國師垂着腦袋努力的想着,鳳冥正和宮以卿已經交手有三百多個回合,許是年紀的差異,鳳冥正帶着幾分氣喘,眼裡倒是有了幾分贊許:“你這好小子,年紀輕輕的功夫倒是有兩三下子。”
“能在寡人手上過招那麼多回合的這大陸也是少許。”
況且,他手裡還抱着傾城。論武功,宮以卿絕對在鳳冥正之上。強者都會服從強者,尊重強者。
鳳冥正對宮以卿的厭惡因為這一接觸下來,淡下去不少。
“你真的想娶城兒?”鳳冥正收回了内力,重新坐了下來,一臉的鄭重。
宮以卿慵懶的笑笑,望着還在熟睡的傾城,點了點頭。“國君這些年不是都很放心的将城兒讓本王照顧嗎?”
他以為他不知道這些年,鳳冥正一直派人在監控着他和傾城。
不過,令宮以卿沒想到的是傾城居然是禁忌之子,鳳冥正居然對自己的妹妹動了心,這要是被大陸的人知道,他怎麼在大陸存活。
“傾城公主的确是禁忌之子,所以她才會背負着龍脈的秘密。向來被這個大陸承認的人都有着特殊的身份。”國師醇厚的聲音回響在衆人的耳邊。
宮以卿擡起眸子望了眼國師,他居然能看得出來他在想什麼。國師一直都是鳳冥國最神秘的存在。

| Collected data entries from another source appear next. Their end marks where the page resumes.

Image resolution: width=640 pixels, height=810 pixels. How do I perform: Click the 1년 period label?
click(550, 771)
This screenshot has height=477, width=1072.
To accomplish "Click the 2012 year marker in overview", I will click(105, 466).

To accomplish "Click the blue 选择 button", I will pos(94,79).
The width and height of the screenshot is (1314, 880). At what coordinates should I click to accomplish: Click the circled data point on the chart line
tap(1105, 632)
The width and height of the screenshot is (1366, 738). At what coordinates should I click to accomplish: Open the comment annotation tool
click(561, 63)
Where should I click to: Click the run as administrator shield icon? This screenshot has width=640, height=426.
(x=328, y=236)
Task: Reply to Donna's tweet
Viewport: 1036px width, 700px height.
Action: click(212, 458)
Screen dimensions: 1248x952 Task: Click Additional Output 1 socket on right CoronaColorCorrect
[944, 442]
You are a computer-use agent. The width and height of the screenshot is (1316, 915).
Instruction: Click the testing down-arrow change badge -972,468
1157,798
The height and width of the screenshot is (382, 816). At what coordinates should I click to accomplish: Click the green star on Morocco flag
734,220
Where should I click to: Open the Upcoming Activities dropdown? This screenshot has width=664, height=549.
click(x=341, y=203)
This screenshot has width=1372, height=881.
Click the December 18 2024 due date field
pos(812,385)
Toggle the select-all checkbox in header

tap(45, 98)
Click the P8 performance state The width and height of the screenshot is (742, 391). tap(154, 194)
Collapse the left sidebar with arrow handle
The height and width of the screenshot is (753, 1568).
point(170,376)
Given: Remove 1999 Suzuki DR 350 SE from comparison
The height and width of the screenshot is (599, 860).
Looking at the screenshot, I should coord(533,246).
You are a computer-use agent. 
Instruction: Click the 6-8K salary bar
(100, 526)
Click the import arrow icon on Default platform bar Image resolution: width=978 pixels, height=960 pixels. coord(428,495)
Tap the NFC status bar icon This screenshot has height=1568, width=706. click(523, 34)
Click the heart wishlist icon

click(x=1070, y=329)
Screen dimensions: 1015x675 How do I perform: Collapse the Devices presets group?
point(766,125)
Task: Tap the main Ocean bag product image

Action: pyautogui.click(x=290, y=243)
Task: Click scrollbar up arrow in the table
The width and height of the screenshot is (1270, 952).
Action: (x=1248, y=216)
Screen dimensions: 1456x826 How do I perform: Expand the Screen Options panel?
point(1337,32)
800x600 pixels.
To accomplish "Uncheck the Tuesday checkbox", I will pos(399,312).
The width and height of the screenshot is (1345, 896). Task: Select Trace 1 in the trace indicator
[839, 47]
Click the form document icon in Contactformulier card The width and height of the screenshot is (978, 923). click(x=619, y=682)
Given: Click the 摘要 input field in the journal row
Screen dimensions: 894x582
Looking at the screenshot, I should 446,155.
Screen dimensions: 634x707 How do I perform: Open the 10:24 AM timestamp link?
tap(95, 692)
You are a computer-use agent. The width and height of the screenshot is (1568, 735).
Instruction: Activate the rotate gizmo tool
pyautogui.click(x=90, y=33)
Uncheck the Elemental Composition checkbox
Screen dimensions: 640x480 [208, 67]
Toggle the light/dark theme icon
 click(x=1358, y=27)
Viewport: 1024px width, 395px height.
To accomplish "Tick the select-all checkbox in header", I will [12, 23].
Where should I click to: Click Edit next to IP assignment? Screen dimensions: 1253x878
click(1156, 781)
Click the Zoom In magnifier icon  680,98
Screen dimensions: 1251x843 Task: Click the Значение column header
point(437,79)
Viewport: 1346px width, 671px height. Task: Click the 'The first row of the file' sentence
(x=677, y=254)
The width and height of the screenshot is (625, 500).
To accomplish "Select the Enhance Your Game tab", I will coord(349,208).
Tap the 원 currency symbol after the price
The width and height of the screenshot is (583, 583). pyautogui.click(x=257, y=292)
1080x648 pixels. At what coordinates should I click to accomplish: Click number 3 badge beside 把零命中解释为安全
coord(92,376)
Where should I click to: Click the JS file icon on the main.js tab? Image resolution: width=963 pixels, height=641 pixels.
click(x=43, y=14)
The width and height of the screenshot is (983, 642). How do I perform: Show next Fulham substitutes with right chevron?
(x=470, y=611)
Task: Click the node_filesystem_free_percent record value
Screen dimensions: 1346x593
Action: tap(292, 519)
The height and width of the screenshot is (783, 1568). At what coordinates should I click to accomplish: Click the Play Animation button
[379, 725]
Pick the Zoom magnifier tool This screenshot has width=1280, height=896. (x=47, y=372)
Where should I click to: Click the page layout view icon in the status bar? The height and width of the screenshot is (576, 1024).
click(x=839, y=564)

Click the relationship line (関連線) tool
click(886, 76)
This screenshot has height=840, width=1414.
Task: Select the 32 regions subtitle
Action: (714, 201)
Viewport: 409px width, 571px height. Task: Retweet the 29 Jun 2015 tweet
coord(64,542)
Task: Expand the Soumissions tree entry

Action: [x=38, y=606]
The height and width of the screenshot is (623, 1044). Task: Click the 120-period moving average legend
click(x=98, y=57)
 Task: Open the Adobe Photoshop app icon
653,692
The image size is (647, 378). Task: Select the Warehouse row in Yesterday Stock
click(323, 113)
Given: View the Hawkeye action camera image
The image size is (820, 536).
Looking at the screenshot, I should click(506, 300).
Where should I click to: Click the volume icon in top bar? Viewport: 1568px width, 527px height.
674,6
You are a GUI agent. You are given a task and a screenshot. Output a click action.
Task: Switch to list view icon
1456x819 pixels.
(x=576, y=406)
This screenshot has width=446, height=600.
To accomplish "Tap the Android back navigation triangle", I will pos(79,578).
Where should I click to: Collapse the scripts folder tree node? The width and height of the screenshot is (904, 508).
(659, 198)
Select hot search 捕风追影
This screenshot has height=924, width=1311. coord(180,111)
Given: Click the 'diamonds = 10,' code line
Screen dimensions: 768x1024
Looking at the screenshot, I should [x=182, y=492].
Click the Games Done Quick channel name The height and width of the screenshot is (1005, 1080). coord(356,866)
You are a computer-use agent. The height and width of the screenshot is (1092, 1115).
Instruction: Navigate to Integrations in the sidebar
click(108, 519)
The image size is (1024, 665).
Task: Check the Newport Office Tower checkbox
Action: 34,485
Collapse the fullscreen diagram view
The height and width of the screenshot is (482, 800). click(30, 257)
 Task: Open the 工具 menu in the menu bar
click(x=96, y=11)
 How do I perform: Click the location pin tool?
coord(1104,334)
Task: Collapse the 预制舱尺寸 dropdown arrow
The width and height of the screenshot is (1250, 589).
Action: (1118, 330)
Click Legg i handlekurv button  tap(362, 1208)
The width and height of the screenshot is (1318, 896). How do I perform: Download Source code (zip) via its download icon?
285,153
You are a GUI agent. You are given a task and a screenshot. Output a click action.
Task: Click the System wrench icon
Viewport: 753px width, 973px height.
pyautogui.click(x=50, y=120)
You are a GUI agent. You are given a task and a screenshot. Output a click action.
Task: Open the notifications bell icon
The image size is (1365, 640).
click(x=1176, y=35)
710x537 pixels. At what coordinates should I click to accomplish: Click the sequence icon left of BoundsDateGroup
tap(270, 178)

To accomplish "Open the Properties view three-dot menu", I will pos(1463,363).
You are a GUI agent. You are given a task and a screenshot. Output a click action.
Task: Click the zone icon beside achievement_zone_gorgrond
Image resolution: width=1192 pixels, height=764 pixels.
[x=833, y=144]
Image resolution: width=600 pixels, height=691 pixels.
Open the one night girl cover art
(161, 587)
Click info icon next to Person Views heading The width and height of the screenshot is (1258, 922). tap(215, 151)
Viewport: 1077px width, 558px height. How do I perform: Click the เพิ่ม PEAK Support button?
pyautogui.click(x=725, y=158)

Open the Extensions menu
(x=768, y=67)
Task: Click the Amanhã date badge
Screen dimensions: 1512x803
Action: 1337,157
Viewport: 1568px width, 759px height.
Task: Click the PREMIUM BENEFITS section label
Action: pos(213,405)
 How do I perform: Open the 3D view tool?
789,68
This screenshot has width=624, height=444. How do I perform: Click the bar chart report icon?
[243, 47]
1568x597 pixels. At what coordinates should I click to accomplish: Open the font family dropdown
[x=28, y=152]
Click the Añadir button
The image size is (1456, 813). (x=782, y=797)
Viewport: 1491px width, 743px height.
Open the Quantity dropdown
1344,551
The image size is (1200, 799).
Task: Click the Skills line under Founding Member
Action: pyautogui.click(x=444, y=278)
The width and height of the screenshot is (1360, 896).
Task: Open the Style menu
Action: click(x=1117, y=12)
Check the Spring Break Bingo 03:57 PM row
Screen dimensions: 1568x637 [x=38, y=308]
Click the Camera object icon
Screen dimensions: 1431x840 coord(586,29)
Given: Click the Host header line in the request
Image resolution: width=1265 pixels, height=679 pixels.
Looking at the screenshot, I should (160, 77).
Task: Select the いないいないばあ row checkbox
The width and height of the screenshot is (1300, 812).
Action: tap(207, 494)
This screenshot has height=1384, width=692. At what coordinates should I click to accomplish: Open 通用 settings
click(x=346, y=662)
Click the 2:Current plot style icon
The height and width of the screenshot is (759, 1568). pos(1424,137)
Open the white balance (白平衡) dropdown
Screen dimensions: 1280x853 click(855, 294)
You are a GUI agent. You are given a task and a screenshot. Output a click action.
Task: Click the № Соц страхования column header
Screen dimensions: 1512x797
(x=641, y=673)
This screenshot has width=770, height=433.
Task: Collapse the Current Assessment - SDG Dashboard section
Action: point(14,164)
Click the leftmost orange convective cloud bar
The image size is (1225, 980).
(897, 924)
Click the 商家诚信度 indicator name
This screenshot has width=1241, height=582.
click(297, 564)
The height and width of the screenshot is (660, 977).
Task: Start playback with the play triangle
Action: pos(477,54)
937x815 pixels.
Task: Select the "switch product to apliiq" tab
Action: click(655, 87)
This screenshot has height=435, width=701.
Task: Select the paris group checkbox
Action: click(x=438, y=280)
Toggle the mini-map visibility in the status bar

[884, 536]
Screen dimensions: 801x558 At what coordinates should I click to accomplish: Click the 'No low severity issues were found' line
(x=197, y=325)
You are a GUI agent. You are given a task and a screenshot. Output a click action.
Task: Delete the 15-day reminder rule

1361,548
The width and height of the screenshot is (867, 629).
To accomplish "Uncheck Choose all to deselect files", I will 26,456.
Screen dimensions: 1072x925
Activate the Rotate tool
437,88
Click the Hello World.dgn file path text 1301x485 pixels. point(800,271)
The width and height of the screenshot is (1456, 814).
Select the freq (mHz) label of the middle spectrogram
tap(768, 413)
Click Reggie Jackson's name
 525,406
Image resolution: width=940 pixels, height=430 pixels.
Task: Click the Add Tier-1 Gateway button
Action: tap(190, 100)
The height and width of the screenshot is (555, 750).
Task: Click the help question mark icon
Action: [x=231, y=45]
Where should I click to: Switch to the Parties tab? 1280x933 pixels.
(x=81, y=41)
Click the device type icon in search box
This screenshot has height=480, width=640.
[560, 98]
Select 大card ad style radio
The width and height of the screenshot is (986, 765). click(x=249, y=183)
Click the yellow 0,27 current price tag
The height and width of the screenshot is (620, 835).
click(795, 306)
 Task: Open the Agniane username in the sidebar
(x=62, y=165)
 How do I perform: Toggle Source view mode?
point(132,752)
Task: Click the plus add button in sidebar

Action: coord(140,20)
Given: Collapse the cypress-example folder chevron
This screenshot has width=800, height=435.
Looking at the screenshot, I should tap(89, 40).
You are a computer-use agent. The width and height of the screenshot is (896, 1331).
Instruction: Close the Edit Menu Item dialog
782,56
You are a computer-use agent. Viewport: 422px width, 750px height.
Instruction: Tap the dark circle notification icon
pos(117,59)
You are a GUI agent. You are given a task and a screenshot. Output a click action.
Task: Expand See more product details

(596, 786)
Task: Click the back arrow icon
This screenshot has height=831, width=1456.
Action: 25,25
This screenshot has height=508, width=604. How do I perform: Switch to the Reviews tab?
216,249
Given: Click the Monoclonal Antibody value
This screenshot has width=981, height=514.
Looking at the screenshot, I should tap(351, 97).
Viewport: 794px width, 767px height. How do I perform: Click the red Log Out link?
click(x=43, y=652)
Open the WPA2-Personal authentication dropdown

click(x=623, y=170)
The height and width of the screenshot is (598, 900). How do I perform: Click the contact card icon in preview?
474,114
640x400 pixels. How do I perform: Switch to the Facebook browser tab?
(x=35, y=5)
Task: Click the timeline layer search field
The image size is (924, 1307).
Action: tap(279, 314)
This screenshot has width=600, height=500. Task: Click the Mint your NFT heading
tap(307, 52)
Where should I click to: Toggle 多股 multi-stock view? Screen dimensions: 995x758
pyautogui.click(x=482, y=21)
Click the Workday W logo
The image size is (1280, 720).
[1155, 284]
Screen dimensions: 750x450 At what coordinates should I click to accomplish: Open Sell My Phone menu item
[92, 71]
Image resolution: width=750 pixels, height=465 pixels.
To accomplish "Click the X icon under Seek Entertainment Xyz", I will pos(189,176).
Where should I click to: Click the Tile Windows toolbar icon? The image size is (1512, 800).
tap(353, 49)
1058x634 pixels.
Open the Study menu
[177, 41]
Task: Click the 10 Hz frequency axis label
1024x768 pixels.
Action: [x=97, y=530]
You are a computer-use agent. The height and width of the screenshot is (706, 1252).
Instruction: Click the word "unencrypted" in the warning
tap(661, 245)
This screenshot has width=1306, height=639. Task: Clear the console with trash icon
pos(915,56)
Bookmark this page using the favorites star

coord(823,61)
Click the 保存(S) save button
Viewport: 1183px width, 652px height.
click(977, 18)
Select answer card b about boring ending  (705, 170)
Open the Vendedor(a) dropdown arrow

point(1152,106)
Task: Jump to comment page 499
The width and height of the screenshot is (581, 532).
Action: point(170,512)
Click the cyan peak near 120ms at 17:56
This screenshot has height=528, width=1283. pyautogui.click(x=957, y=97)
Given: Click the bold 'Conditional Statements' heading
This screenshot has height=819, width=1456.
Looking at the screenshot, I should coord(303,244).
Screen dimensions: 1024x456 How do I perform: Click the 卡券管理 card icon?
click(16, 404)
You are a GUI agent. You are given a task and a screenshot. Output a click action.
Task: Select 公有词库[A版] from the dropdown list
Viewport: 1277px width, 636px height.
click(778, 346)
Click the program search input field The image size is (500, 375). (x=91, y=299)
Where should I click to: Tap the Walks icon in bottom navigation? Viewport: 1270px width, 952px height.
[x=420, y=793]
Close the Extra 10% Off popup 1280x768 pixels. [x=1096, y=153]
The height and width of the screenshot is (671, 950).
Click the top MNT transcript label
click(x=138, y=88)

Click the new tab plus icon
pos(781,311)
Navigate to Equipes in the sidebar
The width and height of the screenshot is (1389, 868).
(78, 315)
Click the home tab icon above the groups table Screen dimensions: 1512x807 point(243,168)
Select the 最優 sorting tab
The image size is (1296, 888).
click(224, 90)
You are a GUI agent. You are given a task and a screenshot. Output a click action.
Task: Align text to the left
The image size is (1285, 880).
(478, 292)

他們不知道從哪裡來,更加不清楚他們的身份,更令人詫異的是,每個國師的臉都是一樣的,半男半女,捉摸不透。
在大陸上有一半人的說法則是國師因為看透了天機。老天懲罰了他們才讓他們的臉變成半男半女,就連聲音也是。
但真實的情況恐怕也隻有國師本人清楚。也有人因為好奇去查探這個真相,一般好好的一個人去,回來基本都是瘋癫狀态,像是遇到了極其恐怖的事情,不停的嚷嚷,“我錯了,我錯了,我不該好奇的!”
這些人更加添加了衆人對國師的敬畏還有好奇,隻是無人再去查探這個真相罷了。
鳳冥國的國師也是鮮少出現在衆人面前,隻要國君才會有機會跟國師接觸。
“七皇爺似乎對我很感興趣。”國師的聲音從剛才的醇厚變成了如黃莺啼叫般清麗的女子聲音。
宮以卿抱着傾城斜坐在椅子上,一隻手有一下沒一下的撫着傾城的背,“這大陸上的人沒有一個不對國師感到好奇。不過,很多愛命罷了。”
國師抿嘴笑了笑,搖了搖頭:“愛命?是他們不惜命罷了。有些真相到了一定的時間便會出現在衆人的面前,何必急着這一時或者這一世。”
“國師有理。”宮以卿自是聽懂了國師話中的意思,點了點頭,将自己的好奇心給收了起來。
既然國師都說明了在一定的時候他會告訴他事情的真相,他又何必執着。
“對了國師,有一事本王想要請教國師,傾城昏迷醒來之後,整個人像是變了一個人似得,這是?”國師是最了解祭女的人。
“七皇爺,城兒失憶也不為是一件壞事。”鳳冥正休息了會,抿了口手中的茶,到底是老了,才打了那麼幾個回合,他就覺得已經吃力了。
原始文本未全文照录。